"Pas de blocage politique" aux Ateliers d'art contemporain à Liège (présidente du CA)

"Pas de blocage politique" aux Ateliers d'art contemporain à Liège (présidente du CA)
"Pas de blocage politique" aux Ateliers d'art contemporain à Liège (présidente du CA) - © www.lesaac.net/

Selon Marie-Claire Lambert, la présidente du conseil d'administration des Ateliers d'art contemporain à Liège, il n'y a pas de blocage politique qui empêcherait le transfert de certaines activités de cette asbl, récemment mise en liquidation pour cause de problèmes de trésorerie.

Mercredi matin, les travailleurs des Ateliers d'art contemporain à Liège organisaient une conférence de presse après avoir appris leur licenciement sec suite à la mise en liquidation de l'asbl, qui cumulait 550.000 euros de déficit. Ils ont expliqué vouloir transférer certaines de leurs activités et des membres du personnel vers d'autres structures: le centre culturel de Chênée, les Chiroux, Natagora et la ville de Liège. Mais selon eux, ils sont confrontés à un "blocage politique".

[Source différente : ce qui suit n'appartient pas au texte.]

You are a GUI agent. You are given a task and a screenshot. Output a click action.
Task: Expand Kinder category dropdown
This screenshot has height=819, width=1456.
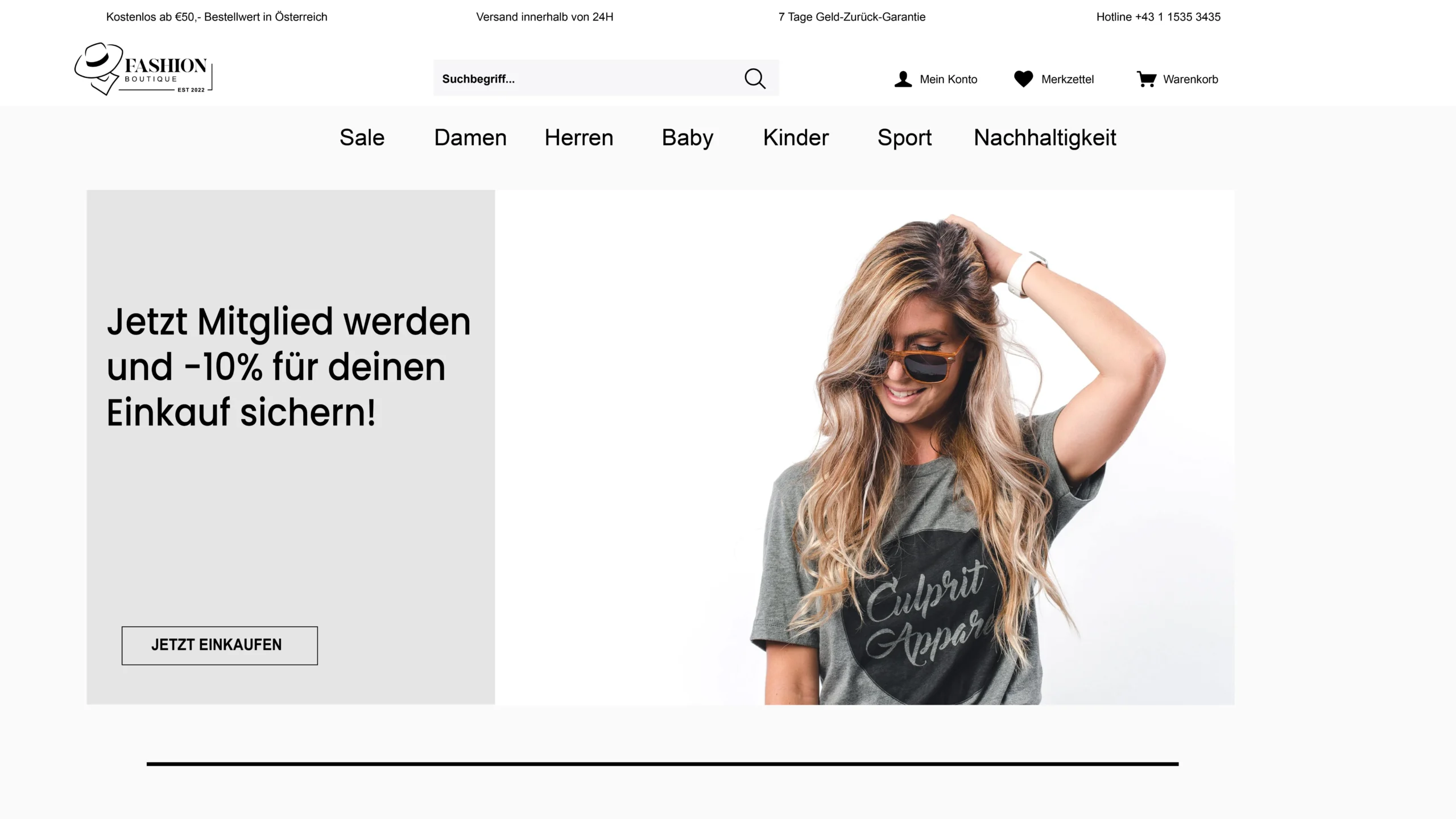pyautogui.click(x=795, y=137)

Blocage que réfute Marie-Claire Lambert, présidente du conseil d'administration. "Le personnel voulait poursuivre les activités au sein de l'asbl mais ce n'était plus possible car la banque nous a coupé les vivres", affirme-t-elle. "Le dernier acte que j'ai posé fut d'écrire une lettre à la ministre de l'Emploi Eliane Tillieux pour lui demander d'autoriser le transfert des points APE." Ce transfert permettrait de maintenir de l'emploi au sein des autres structures.

Elle ajoute qu'une démarche a également été faite auprès de la ministre de la Culture Joëlle Milquet pour que les subsides dont bénéficiaient les Ateliers d'art contemporain puissent aussi être transférés.

Aucun des deux cabinets contactés n'a encore répondu à ces demandes. "Mais ces démarches prennent du temps."

"Jean-Pierre Hupkens (échevin liégeois de la Culture et vice-président de l'asbl, NDLR) et moi intervenons là où nous le pouvons", ajoute Marie-Claire Lambert. "Mais il est clair que nous ne nous sommes jamais engagés à dire que tous les emplois seraient repris ailleurs."

Selon elle, la procédure judiciaire qui est en cours (suite au dépôt d'une plainte pour mauvaise gestion à l'égard de l'ancien administrateur délégué) ne devrait pas handicaper les démarches de reclassement. "Il s'agit de deux dossiers indépendants".